ValueError: Expected input batch_size (1) to match target batch_size (4). How can I fix this?

junyoung · May 4, 2024, 1:30pm

I have ValueError: Expected input batch_size (1) to match target batch_size (4). in my training code “loss = criterion(outputs, labels)” where I calculate the loss. I use CIFAR10 dataset and load the data with batch_size=4, with shape
[Data Shape]
input shape: torch.Size([4, 3, 32, 32])
label shape: torch.Size([4])
but my model output’s batch_size is 1 and shape is like
[Output Shape of model]
output shape: torch.Size([1, 10])
I think the output shape should be like torch.Size([4, 10]) to solve this error but I don’t know what is wrong with my model. I am curious about which part is wrong and how to fix this. Please let me know.

Here is my code

import torch
import torchvision
import torchvision.transforms as transforms
import torch.nn as nn
import torch.nn.functional as F
print (torch.__version__)

transform = transforms.Compose(
    [transforms.ToTensor(),
     transforms.Normalize((0.5, 0.5, 0.5), (0.5, 0.5, 0.5))])
trainset = torchvision.datasets.CIFAR10(root='./data', train=True,
                                        download=True, transform=transform)
trainloader = torch.utils.data.DataLoader(trainset, batch_size=4,
                                          shuffle=True, num_workers=2)
testset = torchvision.datasets.CIFAR10(root='./data', train=False,
                                       download=True, transform=transform)
testloader = torch.utils.data.DataLoader(testset, batch_size=4,
                                         shuffle=False, num_workers=2)
classes = ('plane', 'car', 'bird', 'cat',
           'deer', 'dog', 'frog', 'horse', 'ship', 'truck')

class Net(nn.Module):
    def __init__(self):
        super(Net, self).__init__()

        # Layer#1
        self.conv1 = nn.Conv2d(in_channels=3, out_channels=64, kernel_size=3)
        self.conv2 = nn.Conv2d(in_channels=64, out_channels=64, kernel_size=3)

        # Layer#2
        self.conv3 = nn.Conv2d(in_channels=64, out_channels=128, kernel_size=3)

        # Layer#3
        self.conv4 = nn.Conv2d(in_channels=128, out_channels=256, kernel_size=3)

        self.pool = nn.MaxPool2d(kernel_size=2, stride=2)
        self.dropout = nn.Dropout(0.5)

        # Layer#4
        self.fc1 = nn.Linear(4*4*256, 512)
        # Layer#5
        self.fc2 = nn.Linear(512, 512)
        # Layer#6
        self.fc3 = nn.Linear(512, 10)



    def forward(self, x):

        # Layer#1
        x = self.conv1(x)
        x = F.relu(x)
        x = self.dropout(x)
        x = self.conv2(x)
        x = F.relu(x)
        x = self.dropout(x)
        x = self.pool(x)

        # Layer#2
        x = self.conv3(x)
        x = F.relu(x)
        x = self.dropout(x)
        x = self.pool(x)

        # Layer#3
        x = self.conv4(x)
        x = F.relu(x)
        x = self.dropout(x)
        x = self.pool(x)

        # Layer#4
        x = x.view(-1, 4*4*256)
        x = self.fc1(x)
        x = F.relu(x)

        # Layer#5
        x = self.fc2(x)
        x = F.relu(x)

        # Layer#6
        x = self.fc3(x)
        x = F.softmax(x)

        return x

net = Net()

import torch.optim as optim

criterion = nn.CrossEntropyLoss()
optimizer = optim.SGD(net.parameters(), lr=0.001, momentum=0.9)
for epoch in range(10):  

    running_loss = 0.0
    for i, data in enumerate(trainloader, 0):
        # get the inputs
        inputs, labels = data

        #Check
        print(f"input shape: {inputs.shape}")
        print(f"label shape: {labels.shape}")

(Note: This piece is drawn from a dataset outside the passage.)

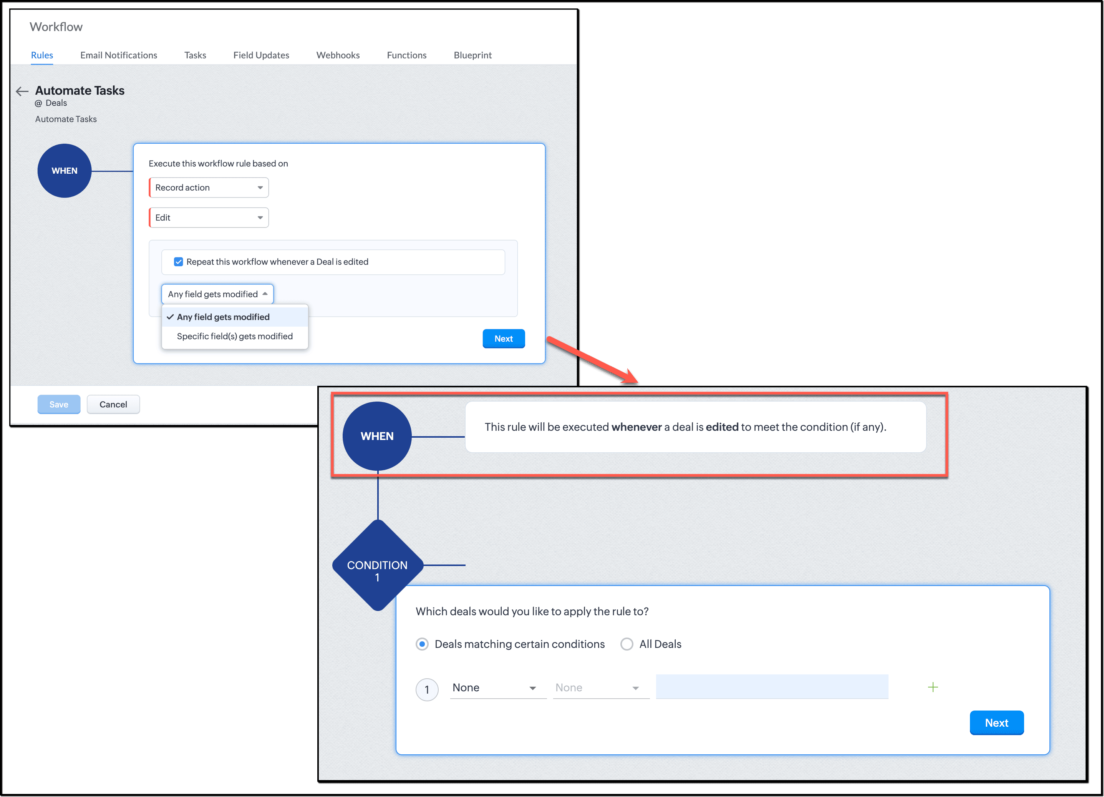Open the Blueprint tab
This screenshot has width=1104, height=797.
472,55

        # zero the parameter gradients
        optimizer.zero_grad()

        # forward + backward + optimize
        outputs = net(inputs)
        print(f"output shape: {outputs.shape}")
        loss = criterion(outputs, labels)
        loss.backward()
        optimizer.step()

        # print statistics
        running_loss += loss.item()
        if i % 2000 == 1999:    # print every 2000 mini-batches
            print('[%d, %5d] loss: %.3f' %
                  (epoch + 1, i + 1, running_loss / 2000))
            running_loss = 0.0
            break

print('Finished Training')

I think “x = x.view(-1, 44256)” part has some problem but I don’t know how to fix this.

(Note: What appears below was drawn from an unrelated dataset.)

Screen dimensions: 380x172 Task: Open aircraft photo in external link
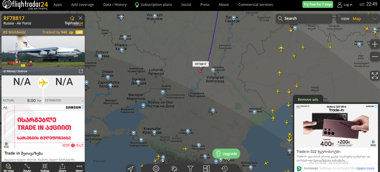pyautogui.click(x=81, y=71)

This is the model that I want to make.

ptrblck · May 4, 2024, 2:50pm

Will flatten the output and is most likely changing the batch size. Use x = x.view(x.size(0), -1) and fix potential shape mismatches in the next linear layer by adapting its in_features.
Also, remove F.softmax since nn.CrossEntropyLoss expects raw logits.